Records supplied:

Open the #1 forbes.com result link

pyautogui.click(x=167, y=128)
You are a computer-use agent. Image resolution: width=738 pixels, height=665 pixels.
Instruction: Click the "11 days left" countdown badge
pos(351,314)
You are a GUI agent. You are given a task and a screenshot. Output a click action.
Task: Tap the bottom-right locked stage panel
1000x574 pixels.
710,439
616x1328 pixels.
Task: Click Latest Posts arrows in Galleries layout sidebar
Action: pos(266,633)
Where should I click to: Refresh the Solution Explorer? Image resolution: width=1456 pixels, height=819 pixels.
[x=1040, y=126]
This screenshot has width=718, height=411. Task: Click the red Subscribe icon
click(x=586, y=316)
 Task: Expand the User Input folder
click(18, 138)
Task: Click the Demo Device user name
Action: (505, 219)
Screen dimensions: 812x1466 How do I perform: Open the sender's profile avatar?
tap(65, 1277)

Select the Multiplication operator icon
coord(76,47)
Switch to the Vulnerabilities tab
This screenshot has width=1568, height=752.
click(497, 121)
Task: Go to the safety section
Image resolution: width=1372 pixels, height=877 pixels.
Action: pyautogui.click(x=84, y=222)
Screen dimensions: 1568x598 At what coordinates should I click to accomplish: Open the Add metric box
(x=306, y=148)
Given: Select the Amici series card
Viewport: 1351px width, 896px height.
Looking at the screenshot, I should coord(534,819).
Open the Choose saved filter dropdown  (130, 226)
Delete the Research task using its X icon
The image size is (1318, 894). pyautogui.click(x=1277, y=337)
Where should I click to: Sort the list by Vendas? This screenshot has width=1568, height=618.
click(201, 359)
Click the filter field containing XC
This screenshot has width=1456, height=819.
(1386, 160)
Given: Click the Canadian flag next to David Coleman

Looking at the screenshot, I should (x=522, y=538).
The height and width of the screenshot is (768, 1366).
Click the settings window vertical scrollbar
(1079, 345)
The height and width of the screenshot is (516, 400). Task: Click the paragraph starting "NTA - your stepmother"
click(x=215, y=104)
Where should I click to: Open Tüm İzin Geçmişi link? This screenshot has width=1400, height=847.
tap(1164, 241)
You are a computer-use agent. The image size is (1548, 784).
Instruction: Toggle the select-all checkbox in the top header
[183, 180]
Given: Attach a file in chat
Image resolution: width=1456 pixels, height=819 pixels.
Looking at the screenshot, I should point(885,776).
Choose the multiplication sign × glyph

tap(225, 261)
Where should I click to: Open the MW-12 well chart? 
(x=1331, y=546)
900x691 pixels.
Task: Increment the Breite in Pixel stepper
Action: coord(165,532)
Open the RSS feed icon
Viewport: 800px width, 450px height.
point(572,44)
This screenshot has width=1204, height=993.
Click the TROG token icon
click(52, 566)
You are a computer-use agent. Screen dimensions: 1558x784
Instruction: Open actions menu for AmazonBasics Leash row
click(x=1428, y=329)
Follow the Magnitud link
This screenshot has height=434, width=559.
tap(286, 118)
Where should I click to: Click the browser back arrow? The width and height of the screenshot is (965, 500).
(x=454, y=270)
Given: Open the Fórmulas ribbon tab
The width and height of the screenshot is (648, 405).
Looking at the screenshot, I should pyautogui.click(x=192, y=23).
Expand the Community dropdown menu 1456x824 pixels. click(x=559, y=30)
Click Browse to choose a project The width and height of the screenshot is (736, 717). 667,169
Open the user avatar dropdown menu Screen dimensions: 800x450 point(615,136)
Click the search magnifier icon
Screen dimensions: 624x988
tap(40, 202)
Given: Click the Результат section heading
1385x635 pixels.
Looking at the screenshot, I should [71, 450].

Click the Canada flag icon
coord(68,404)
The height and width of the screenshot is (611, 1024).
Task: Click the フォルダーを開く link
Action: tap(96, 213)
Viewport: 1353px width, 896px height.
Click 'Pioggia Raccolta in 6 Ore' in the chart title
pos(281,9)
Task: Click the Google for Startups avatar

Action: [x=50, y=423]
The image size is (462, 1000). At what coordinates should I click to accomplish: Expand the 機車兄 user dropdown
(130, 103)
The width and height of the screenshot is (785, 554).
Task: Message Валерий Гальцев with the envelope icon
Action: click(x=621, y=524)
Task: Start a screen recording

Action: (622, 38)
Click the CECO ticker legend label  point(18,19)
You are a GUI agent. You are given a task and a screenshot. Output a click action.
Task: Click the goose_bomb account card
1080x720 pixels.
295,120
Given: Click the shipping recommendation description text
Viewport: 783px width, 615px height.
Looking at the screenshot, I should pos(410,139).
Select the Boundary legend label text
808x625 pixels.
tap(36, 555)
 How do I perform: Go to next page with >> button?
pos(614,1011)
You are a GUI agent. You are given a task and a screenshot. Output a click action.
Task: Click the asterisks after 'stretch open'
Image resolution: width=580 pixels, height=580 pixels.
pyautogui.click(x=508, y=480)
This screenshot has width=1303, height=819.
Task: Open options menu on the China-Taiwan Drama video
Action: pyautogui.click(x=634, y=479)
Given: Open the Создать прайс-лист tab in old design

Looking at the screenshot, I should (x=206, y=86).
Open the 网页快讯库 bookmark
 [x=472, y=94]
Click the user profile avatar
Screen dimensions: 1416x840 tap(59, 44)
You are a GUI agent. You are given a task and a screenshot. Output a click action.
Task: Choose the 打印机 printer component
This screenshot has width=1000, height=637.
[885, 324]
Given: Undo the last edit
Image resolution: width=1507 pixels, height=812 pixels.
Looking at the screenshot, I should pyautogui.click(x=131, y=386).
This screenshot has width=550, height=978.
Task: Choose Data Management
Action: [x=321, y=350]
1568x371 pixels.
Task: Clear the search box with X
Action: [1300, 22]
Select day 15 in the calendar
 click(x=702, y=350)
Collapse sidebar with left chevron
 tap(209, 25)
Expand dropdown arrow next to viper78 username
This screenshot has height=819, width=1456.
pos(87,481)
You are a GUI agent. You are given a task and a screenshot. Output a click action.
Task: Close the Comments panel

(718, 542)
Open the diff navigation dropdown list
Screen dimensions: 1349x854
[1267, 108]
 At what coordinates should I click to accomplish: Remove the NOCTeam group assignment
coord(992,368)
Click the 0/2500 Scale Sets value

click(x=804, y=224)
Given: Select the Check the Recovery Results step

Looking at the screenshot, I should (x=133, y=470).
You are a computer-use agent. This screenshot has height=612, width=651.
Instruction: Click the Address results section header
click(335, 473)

Written problem: Rewrite all the rows above, replacing each "Image resolution" with "Screenshot resolution" and leaving everything else unchanged.

Result of the exercise:
Open the #1 forbes.com result link

pyautogui.click(x=167, y=128)
You are a computer-use agent. Screenshot resolution: width=738 pixels, height=665 pixels.
Instruction: Click the "11 days left" countdown badge
pos(351,314)
You are a GUI agent. You are given a task and a screenshot. Output a click action.
Task: Tap the bottom-right locked stage panel
1000x574 pixels.
710,439
616x1328 pixels.
Task: Click Latest Posts arrows in Galleries layout sidebar
Action: pos(266,633)
Where should I click to: Refresh the Solution Explorer? Screenshot resolution: width=1456 pixels, height=819 pixels.
[x=1040, y=126]
This screenshot has width=718, height=411. Task: Click the red Subscribe icon
click(x=586, y=316)
 Task: Expand the User Input folder
click(18, 138)
Task: Click the Demo Device user name
Action: (505, 219)
Screen dimensions: 812x1466 How do I perform: Open the sender's profile avatar?
tap(65, 1277)

Select the Multiplication operator icon
coord(76,47)
Switch to the Vulnerabilities tab
This screenshot has width=1568, height=752.
click(497, 121)
Task: Go to the safety section
Screenshot resolution: width=1372 pixels, height=877 pixels.
Action: pyautogui.click(x=84, y=222)
Screen dimensions: 1568x598 At what coordinates should I click to accomplish: Open the Add metric box
(x=306, y=148)
Given: Select the Amici series card
Viewport: 1351px width, 896px height.
Looking at the screenshot, I should coord(534,819).
Open the Choose saved filter dropdown  (130, 226)
Delete the Research task using its X icon
The image size is (1318, 894). pyautogui.click(x=1277, y=337)
Where should I click to: Sort the list by Vendas? This screenshot has width=1568, height=618.
click(201, 359)
Click the filter field containing XC
This screenshot has width=1456, height=819.
(1386, 160)
Given: Click the Canadian flag next to David Coleman

Looking at the screenshot, I should (x=522, y=538).
The height and width of the screenshot is (768, 1366).
Click the settings window vertical scrollbar
(1079, 345)
The height and width of the screenshot is (516, 400). Task: Click the paragraph starting "NTA - your stepmother"
click(x=215, y=104)
Where should I click to: Open Tüm İzin Geçmişi link? This screenshot has width=1400, height=847.
tap(1164, 241)
You are a computer-use agent. The image size is (1548, 784).
Instruction: Toggle the select-all checkbox in the top header
[183, 180]
Given: Attach a file in chat
Screenshot resolution: width=1456 pixels, height=819 pixels.
Looking at the screenshot, I should point(885,776).
Choose the multiplication sign × glyph

tap(225, 261)
Where should I click to: Open the MW-12 well chart? 
(x=1331, y=546)
900x691 pixels.
Task: Increment the Breite in Pixel stepper
Action: coord(165,532)
Open the RSS feed icon
Viewport: 800px width, 450px height.
point(572,44)
This screenshot has width=1204, height=993.
Click the TROG token icon
click(52, 566)
You are a computer-use agent. Screen dimensions: 1558x784
Instruction: Open actions menu for AmazonBasics Leash row
click(x=1428, y=329)
Follow the Magnitud link
This screenshot has height=434, width=559.
tap(286, 118)
Where should I click to: Click the browser back arrow? The width and height of the screenshot is (965, 500).
(x=454, y=270)
Given: Open the Fórmulas ribbon tab
The width and height of the screenshot is (648, 405).
Looking at the screenshot, I should pyautogui.click(x=192, y=23).
Expand the Community dropdown menu 1456x824 pixels. click(x=559, y=30)
Click Browse to choose a project The width and height of the screenshot is (736, 717). 667,169
Open the user avatar dropdown menu Screen dimensions: 800x450 point(615,136)
Click the search magnifier icon
Screen dimensions: 624x988
tap(40, 202)
Given: Click the Результат section heading
1385x635 pixels.
Looking at the screenshot, I should [71, 450].

Click the Canada flag icon
coord(68,404)
The height and width of the screenshot is (611, 1024).
Task: Click the フォルダーを開く link
Action: tap(96, 213)
Viewport: 1353px width, 896px height.
Click 'Pioggia Raccolta in 6 Ore' in the chart title
pos(281,9)
Task: Click the Google for Startups avatar

Action: [x=50, y=423]
The image size is (462, 1000). At what coordinates should I click to accomplish: Expand the 機車兄 user dropdown
(130, 103)
The width and height of the screenshot is (785, 554).
Task: Message Валерий Гальцев with the envelope icon
Action: click(x=621, y=524)
Task: Start a screen recording

Action: (622, 38)
Click the CECO ticker legend label  point(18,19)
You are a GUI agent. You are given a task and a screenshot. Output a click action.
Task: Click the goose_bomb account card
1080x720 pixels.
295,120
Given: Click the shipping recommendation description text
Viewport: 783px width, 615px height.
Looking at the screenshot, I should pos(410,139).
Select the Boundary legend label text
808x625 pixels.
tap(36, 555)
 How do I perform: Go to next page with >> button?
pos(614,1011)
You are a GUI agent. You are given a task and a screenshot. Output a click action.
Task: Click the asterisks after 'stretch open'
Screenshot resolution: width=580 pixels, height=580 pixels.
pyautogui.click(x=508, y=480)
This screenshot has width=1303, height=819.
Task: Open options menu on the China-Taiwan Drama video
Action: pyautogui.click(x=634, y=479)
Given: Open the Создать прайс-лист tab in old design

Looking at the screenshot, I should (x=206, y=86).
Open the 网页快讯库 bookmark
 [x=472, y=94]
Click the user profile avatar
Screen dimensions: 1416x840 tap(59, 44)
You are a GUI agent. You are given a task and a screenshot. Output a click action.
Task: Choose the 打印机 printer component
This screenshot has width=1000, height=637.
[885, 324]
Given: Undo the last edit
Screenshot resolution: width=1507 pixels, height=812 pixels.
Looking at the screenshot, I should pyautogui.click(x=131, y=386).
This screenshot has width=550, height=978.
Task: Choose Data Management
Action: [x=321, y=350]
1568x371 pixels.
Task: Clear the search box with X
Action: [1300, 22]
Select day 15 in the calendar
 click(x=702, y=350)
Collapse sidebar with left chevron
 tap(209, 25)
Expand dropdown arrow next to viper78 username
This screenshot has height=819, width=1456.
pos(87,481)
You are a GUI agent. You are given a task and a screenshot. Output a click action.
Task: Close the Comments panel

(718, 542)
Open the diff navigation dropdown list
Screen dimensions: 1349x854
[1267, 108]
 At what coordinates should I click to accomplish: Remove the NOCTeam group assignment
coord(992,368)
Click the 0/2500 Scale Sets value

click(x=804, y=224)
Given: Select the Check the Recovery Results step

Looking at the screenshot, I should (x=133, y=470).
You are a computer-use agent. This screenshot has height=612, width=651.
Instruction: Click the Address results section header
click(335, 473)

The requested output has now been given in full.